■ Challenge: Can you reproduce the data below with every "How do I perform" replaced by "How can I complete" and nothing else altered?

■ ■ ■ ■ ■

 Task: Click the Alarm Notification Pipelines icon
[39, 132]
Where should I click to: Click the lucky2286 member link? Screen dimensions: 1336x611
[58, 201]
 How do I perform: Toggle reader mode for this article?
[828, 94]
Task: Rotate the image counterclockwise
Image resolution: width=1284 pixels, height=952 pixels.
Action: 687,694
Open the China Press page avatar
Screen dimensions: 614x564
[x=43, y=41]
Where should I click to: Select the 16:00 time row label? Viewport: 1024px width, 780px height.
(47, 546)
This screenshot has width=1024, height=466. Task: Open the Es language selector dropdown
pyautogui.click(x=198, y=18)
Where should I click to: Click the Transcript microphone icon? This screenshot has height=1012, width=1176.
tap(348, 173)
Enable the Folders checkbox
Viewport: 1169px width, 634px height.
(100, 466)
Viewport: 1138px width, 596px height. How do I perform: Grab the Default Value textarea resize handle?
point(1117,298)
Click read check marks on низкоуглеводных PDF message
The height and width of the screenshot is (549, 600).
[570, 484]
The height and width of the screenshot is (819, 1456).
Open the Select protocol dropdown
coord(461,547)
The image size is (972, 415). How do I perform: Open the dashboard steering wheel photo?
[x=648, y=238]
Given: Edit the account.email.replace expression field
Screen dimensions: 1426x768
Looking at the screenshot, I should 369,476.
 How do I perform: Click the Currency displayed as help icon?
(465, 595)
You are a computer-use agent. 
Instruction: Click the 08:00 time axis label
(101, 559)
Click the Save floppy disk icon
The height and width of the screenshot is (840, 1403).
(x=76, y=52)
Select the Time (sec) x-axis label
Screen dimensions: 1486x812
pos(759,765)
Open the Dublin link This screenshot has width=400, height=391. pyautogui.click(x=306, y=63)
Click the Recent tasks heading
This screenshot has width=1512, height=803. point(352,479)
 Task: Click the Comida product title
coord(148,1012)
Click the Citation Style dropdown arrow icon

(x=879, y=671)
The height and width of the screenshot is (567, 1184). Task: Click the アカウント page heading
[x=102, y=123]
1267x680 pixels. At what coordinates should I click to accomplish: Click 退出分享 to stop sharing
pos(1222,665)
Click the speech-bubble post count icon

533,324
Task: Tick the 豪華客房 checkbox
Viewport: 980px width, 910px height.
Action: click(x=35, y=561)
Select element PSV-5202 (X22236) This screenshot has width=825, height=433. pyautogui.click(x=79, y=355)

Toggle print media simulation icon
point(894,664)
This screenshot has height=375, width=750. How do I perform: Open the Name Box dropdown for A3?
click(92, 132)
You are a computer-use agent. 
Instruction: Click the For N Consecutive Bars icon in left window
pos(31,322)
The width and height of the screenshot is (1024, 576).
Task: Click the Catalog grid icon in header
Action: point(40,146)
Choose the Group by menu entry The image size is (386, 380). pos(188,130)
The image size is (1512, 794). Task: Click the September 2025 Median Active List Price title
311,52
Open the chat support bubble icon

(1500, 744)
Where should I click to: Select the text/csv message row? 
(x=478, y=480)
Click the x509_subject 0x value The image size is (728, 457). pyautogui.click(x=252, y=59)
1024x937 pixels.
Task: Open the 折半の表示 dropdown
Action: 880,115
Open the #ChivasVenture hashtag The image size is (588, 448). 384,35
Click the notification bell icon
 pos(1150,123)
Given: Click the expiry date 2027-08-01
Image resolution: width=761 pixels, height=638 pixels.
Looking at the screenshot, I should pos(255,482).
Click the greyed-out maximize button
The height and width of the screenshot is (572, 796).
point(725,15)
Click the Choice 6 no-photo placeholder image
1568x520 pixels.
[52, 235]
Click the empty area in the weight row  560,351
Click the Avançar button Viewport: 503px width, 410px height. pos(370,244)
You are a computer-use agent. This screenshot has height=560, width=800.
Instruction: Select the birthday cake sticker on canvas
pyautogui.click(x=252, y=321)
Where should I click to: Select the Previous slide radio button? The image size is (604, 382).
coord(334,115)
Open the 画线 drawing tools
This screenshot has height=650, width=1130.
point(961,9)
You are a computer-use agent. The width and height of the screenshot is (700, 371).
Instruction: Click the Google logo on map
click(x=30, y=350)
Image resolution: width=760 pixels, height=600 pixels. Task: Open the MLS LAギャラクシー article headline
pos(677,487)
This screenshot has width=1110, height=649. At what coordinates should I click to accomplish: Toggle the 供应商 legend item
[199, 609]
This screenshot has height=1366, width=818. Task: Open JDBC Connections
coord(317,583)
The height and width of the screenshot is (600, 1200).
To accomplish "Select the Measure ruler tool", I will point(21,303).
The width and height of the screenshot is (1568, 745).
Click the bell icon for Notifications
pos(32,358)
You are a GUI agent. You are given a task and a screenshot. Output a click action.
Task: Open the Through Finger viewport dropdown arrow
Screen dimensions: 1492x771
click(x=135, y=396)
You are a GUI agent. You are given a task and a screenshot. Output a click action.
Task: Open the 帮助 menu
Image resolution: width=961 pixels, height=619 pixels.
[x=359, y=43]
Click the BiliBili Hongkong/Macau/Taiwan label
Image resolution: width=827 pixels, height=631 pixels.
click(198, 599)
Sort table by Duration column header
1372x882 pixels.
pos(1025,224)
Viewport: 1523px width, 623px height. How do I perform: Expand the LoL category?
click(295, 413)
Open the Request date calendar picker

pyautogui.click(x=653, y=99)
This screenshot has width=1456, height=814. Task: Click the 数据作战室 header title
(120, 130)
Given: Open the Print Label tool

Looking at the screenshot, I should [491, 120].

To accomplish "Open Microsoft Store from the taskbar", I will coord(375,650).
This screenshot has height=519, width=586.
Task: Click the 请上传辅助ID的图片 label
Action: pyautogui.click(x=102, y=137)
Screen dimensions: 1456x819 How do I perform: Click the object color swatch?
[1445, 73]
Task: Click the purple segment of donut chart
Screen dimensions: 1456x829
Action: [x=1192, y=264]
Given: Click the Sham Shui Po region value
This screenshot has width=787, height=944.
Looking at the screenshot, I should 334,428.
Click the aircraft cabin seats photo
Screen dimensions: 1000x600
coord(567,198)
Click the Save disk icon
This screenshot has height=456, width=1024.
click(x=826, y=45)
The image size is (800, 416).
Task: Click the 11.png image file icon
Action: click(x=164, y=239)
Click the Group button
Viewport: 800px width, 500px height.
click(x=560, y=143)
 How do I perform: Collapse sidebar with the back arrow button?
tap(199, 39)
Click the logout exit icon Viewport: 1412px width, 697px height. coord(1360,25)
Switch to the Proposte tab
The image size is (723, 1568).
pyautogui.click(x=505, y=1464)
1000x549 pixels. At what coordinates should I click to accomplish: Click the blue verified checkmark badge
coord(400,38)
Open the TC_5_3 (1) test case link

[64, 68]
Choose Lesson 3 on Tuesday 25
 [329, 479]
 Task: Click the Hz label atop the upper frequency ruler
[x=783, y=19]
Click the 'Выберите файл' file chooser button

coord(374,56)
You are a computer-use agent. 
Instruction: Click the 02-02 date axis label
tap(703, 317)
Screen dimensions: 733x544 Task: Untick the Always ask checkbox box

■ ■ ■ ■ ■

■ Exercise solution:
 Task: Click the Alarm Notification Pipelines icon
[39, 132]
Where should I click to: Click the lucky2286 member link? Screen dimensions: 1336x611
[58, 201]
 How can I complete: Toggle reader mode for this article?
[828, 94]
Task: Rotate the image counterclockwise
Image resolution: width=1284 pixels, height=952 pixels.
Action: 687,694
Open the China Press page avatar
Screen dimensions: 614x564
[x=43, y=41]
Where should I click to: Select the 16:00 time row label? Viewport: 1024px width, 780px height.
(47, 546)
This screenshot has width=1024, height=466. Task: Open the Es language selector dropdown
pyautogui.click(x=198, y=18)
Where should I click to: Click the Transcript microphone icon? This screenshot has height=1012, width=1176.
tap(348, 173)
Enable the Folders checkbox
Viewport: 1169px width, 634px height.
(100, 466)
Viewport: 1138px width, 596px height. How can I complete: Grab the Default Value textarea resize handle?
point(1117,298)
Click read check marks on низкоуглеводных PDF message
The height and width of the screenshot is (549, 600).
[570, 484]
The height and width of the screenshot is (819, 1456).
Open the Select protocol dropdown
coord(461,547)
The image size is (972, 415). How can I complete: Open the dashboard steering wheel photo?
[x=648, y=238]
Given: Edit the account.email.replace expression field
Screen dimensions: 1426x768
Looking at the screenshot, I should 369,476.
 How can I complete: Click the Currency displayed as help icon?
(465, 595)
You are a computer-use agent. 
Instruction: Click the 08:00 time axis label
(101, 559)
Click the Save floppy disk icon
The height and width of the screenshot is (840, 1403).
(x=76, y=52)
Select the Time (sec) x-axis label
Screen dimensions: 1486x812
pos(759,765)
Open the Dublin link This screenshot has width=400, height=391. pyautogui.click(x=306, y=63)
Click the Recent tasks heading
This screenshot has width=1512, height=803. point(352,479)
 Task: Click the Comida product title
coord(148,1012)
Click the Citation Style dropdown arrow icon

(x=879, y=671)
The height and width of the screenshot is (567, 1184). Task: Click the アカウント page heading
[x=102, y=123]
1267x680 pixels. At what coordinates should I click to accomplish: Click 退出分享 to stop sharing
pos(1222,665)
Click the speech-bubble post count icon

533,324
Task: Tick the 豪華客房 checkbox
Viewport: 980px width, 910px height.
Action: click(x=35, y=561)
Select element PSV-5202 (X22236) This screenshot has width=825, height=433. pyautogui.click(x=79, y=355)

Toggle print media simulation icon
point(894,664)
This screenshot has height=375, width=750. How can I complete: Open the Name Box dropdown for A3?
click(92, 132)
You are a computer-use agent. 
Instruction: Click the For N Consecutive Bars icon in left window
pos(31,322)
The width and height of the screenshot is (1024, 576).
Task: Click the Catalog grid icon in header
Action: point(40,146)
Choose the Group by menu entry The image size is (386, 380). pos(188,130)
The image size is (1512, 794). Task: Click the September 2025 Median Active List Price title
311,52
Open the chat support bubble icon

(1500, 744)
Where should I click to: Select the text/csv message row? 
(x=478, y=480)
Click the x509_subject 0x value The image size is (728, 457). pyautogui.click(x=252, y=59)
1024x937 pixels.
Task: Open the 折半の表示 dropdown
Action: 880,115
Open the #ChivasVenture hashtag The image size is (588, 448). 384,35
Click the notification bell icon
 pos(1150,123)
Given: Click the expiry date 2027-08-01
Image resolution: width=761 pixels, height=638 pixels.
Looking at the screenshot, I should pos(255,482).
Click the greyed-out maximize button
The height and width of the screenshot is (572, 796).
point(725,15)
Click the Choice 6 no-photo placeholder image
1568x520 pixels.
[52, 235]
Click the empty area in the weight row  560,351
Click the Avançar button Viewport: 503px width, 410px height. pos(370,244)
You are a computer-use agent. This screenshot has height=560, width=800.
Instruction: Select the birthday cake sticker on canvas
pyautogui.click(x=252, y=321)
Where should I click to: Select the Previous slide radio button? The image size is (604, 382).
coord(334,115)
Open the 画线 drawing tools
This screenshot has height=650, width=1130.
point(961,9)
You are a computer-use agent. The width and height of the screenshot is (700, 371).
Instruction: Click the Google logo on map
click(x=30, y=350)
Image resolution: width=760 pixels, height=600 pixels. Task: Open the MLS LAギャラクシー article headline
pos(677,487)
This screenshot has width=1110, height=649. At what coordinates should I click to accomplish: Toggle the 供应商 legend item
[199, 609]
This screenshot has height=1366, width=818. Task: Open JDBC Connections
coord(317,583)
The height and width of the screenshot is (600, 1200).
To accomplish "Select the Measure ruler tool", I will point(21,303).
The width and height of the screenshot is (1568, 745).
Click the bell icon for Notifications
pos(32,358)
You are a GUI agent. You are given a task and a screenshot. Output a click action.
Task: Open the Through Finger viewport dropdown arrow
Screen dimensions: 1492x771
click(x=135, y=396)
You are a GUI agent. You are given a task and a screenshot. Output a click action.
Task: Open the 帮助 menu
Image resolution: width=961 pixels, height=619 pixels.
[x=359, y=43]
Click the BiliBili Hongkong/Macau/Taiwan label
Image resolution: width=827 pixels, height=631 pixels.
click(198, 599)
Sort table by Duration column header
1372x882 pixels.
pos(1025,224)
Viewport: 1523px width, 623px height. How can I complete: Expand the LoL category?
click(295, 413)
Open the Request date calendar picker

pyautogui.click(x=653, y=99)
This screenshot has width=1456, height=814. Task: Click the 数据作战室 header title
(120, 130)
Given: Open the Print Label tool

Looking at the screenshot, I should [491, 120].

To accomplish "Open Microsoft Store from the taskbar", I will coord(375,650).
This screenshot has height=519, width=586.
Task: Click the 请上传辅助ID的图片 label
Action: pyautogui.click(x=102, y=137)
Screen dimensions: 1456x819 How can I complete: Click the object color swatch?
[1445, 73]
Task: Click the purple segment of donut chart
Screen dimensions: 1456x829
Action: [x=1192, y=264]
Given: Click the Sham Shui Po region value
This screenshot has width=787, height=944.
Looking at the screenshot, I should 334,428.
Click the aircraft cabin seats photo
Screen dimensions: 1000x600
coord(567,198)
Click the Save disk icon
This screenshot has height=456, width=1024.
click(x=826, y=45)
The image size is (800, 416).
Task: Click the 11.png image file icon
Action: click(x=164, y=239)
Click the Group button
Viewport: 800px width, 500px height.
click(x=560, y=143)
 How can I complete: Collapse sidebar with the back arrow button?
tap(199, 39)
Click the logout exit icon Viewport: 1412px width, 697px height. coord(1360,25)
Switch to the Proposte tab
The image size is (723, 1568).
pyautogui.click(x=505, y=1464)
1000x549 pixels. At what coordinates should I click to accomplish: Click the blue verified checkmark badge
coord(400,38)
Open the TC_5_3 (1) test case link

[64, 68]
Choose Lesson 3 on Tuesday 25
 [329, 479]
 Task: Click the Hz label atop the upper frequency ruler
[x=783, y=19]
Click the 'Выберите файл' file chooser button

coord(374,56)
You are a computer-use agent. 
Instruction: Click the 02-02 date axis label
tap(703, 317)
Screen dimensions: 733x544 Task: Untick the Always ask checkbox box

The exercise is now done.